Vantaggi
1) Free lunch and solid perks. Daily free lunch is genuinely convenient and saves money, especially for employees in the office regularly. Office snacks and basic perks are generally good and well-funded. 2) Competitive compensation and benefits. Pay is strong relative to many comparable tech companies, and benefits are generally generous. This is one of the main reasons people stay longer than they otherwise might. 3) Annual company retreat. The annual offsite/retreat is well-produced and genuinely fun. It’s one of the few times the company feels cohesive, and it’s clear that significant effort and budget go into making it a memorable experience.
Svantaggi
1) Weak executive leadership and no real accountability. Decision-making is extremely top-down. The CEO makes all the calls, and the board/executive team act as yes-men rather than challenging or pressure-testing decisions. There is a real fear culture at the top, which means no one pushes back even when things are clearly going wrong. A good example is the mass hiring of hundreds of junior employees without a clear plan or actual business need — a decision that predictably backfired and could have been avoided if anyone had been willing to ask basic questions like why are we hiring so many people and what are they going to do? 2) Boys’ club culture and questionable promotions. There is a strong inner circle around the CEO, and his friends and allies are repeatedly promoted into senior roles with outsized titles and compensation, regardless of whether they add real value. Senior leadership roles feel handed out based on loyalty rather than capability. Some C-suite positions are held by people with little to no relevant professional background, which is hard to take seriously and undermines confidence in leadership. 3) Fear-based management in the commercial organisation.

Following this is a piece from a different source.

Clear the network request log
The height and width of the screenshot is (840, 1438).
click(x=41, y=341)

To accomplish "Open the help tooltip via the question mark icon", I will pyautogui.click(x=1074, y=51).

The GTM/sales org operates in constant fear of senior leadership. Sales teams are routinely disadvantaged by sudden changes to comp plans and bonus structures, often after the fact, which destroys trust and morale. Targets and incentives feel arbitrary and constantly moving. 4) Sink-or-swim culture with no support. New hires are given very little direction, onboarding, or clarity on expectations. You’re expected to magically know how to add value from day one, and if you don’t ramp yourself up immediately — without guidance — you’re blamed for it. There is minimal coaching, documentation, or investment in helping people succeed.